### THE INPUT ###

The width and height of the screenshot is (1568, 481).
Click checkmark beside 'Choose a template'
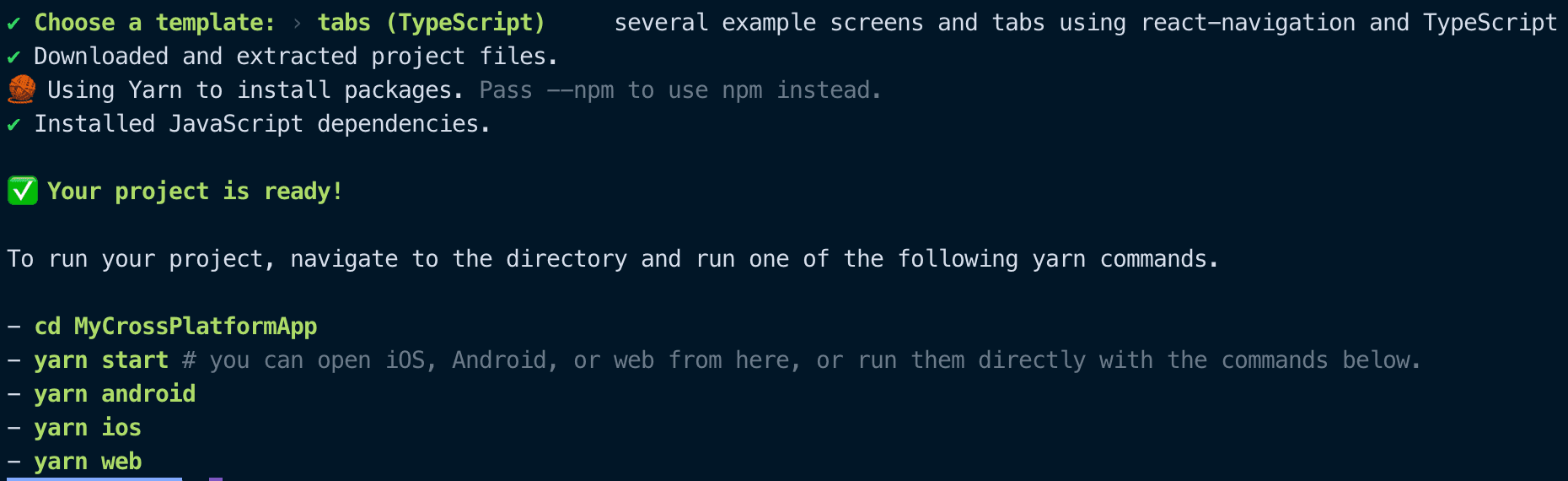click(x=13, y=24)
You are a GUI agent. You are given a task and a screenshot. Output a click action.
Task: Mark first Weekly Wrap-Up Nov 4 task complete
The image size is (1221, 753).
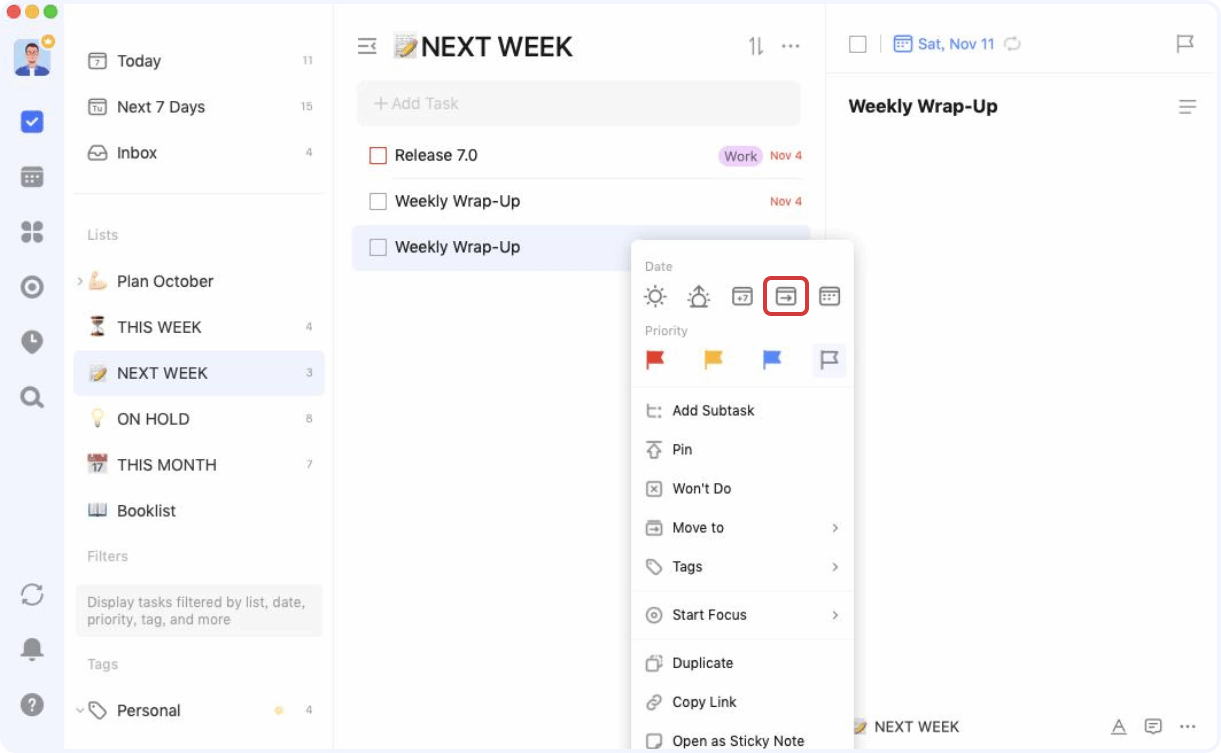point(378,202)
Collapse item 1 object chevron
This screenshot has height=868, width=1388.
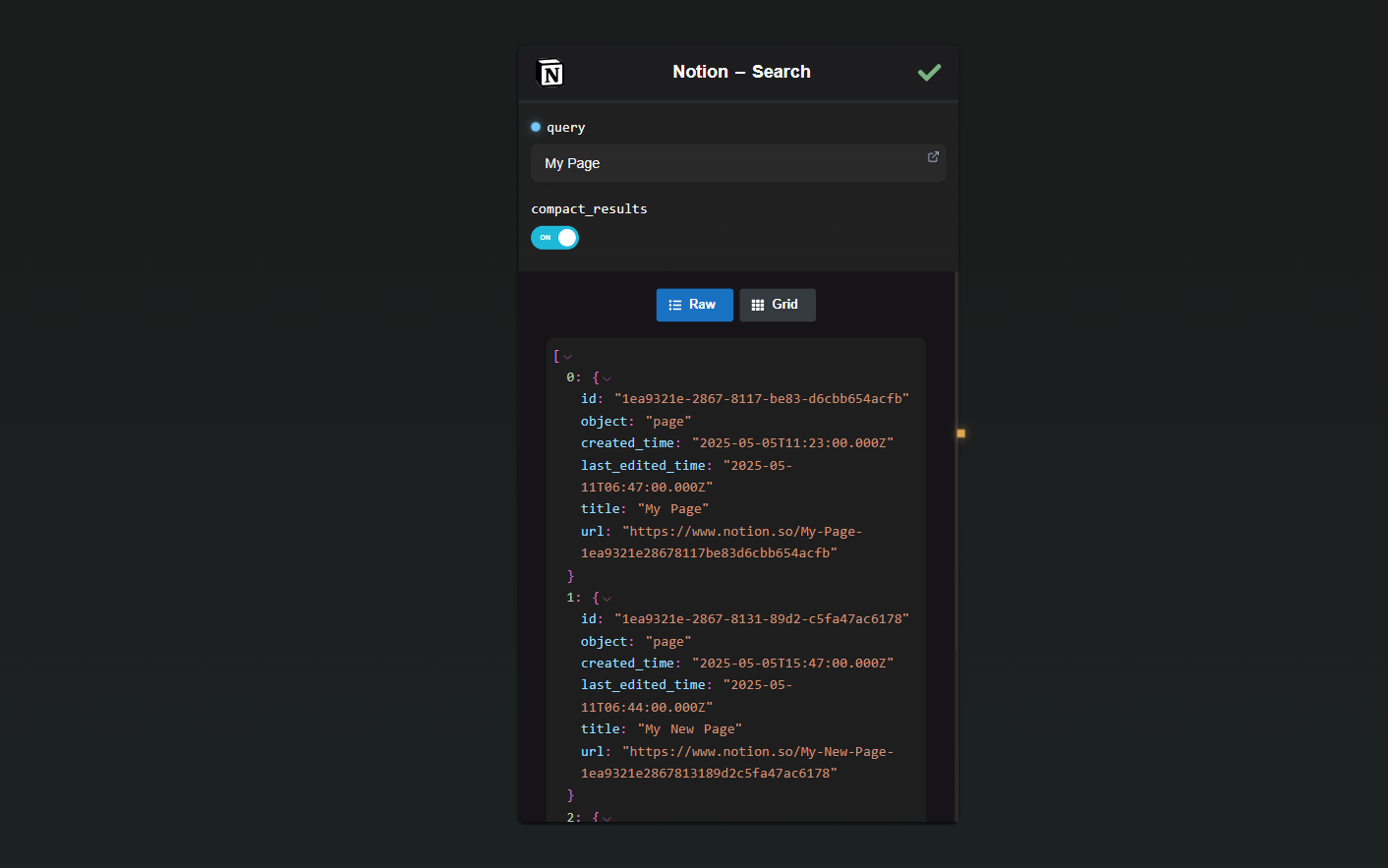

###
### THE INPUT ###

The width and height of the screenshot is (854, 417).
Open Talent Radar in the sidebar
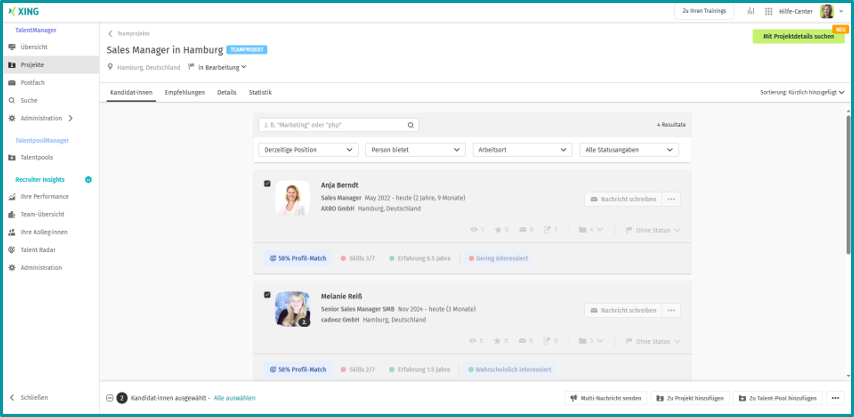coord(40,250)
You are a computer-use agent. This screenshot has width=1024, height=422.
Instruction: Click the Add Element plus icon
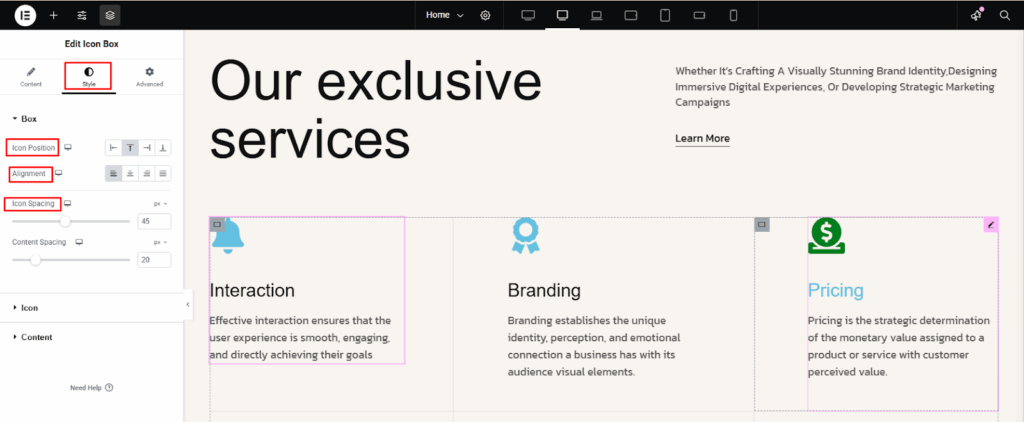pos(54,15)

###

→ **THE PROBLEM**
Would you copy out, exactly and with no pictures, only the lines above from the one that contains "You are a GUI" through the one that contains "This screenshot has height=868, width=1388."?

→ **RESULT**
You are a GUI agent. You are given a task and a screenshot. Output a click action.
Task: Mark first Weekly Wrap-Up Nov 4 task complete
The image size is (1221, 753).
point(378,202)
Collapse item 1 object chevron
This screenshot has height=868, width=1388.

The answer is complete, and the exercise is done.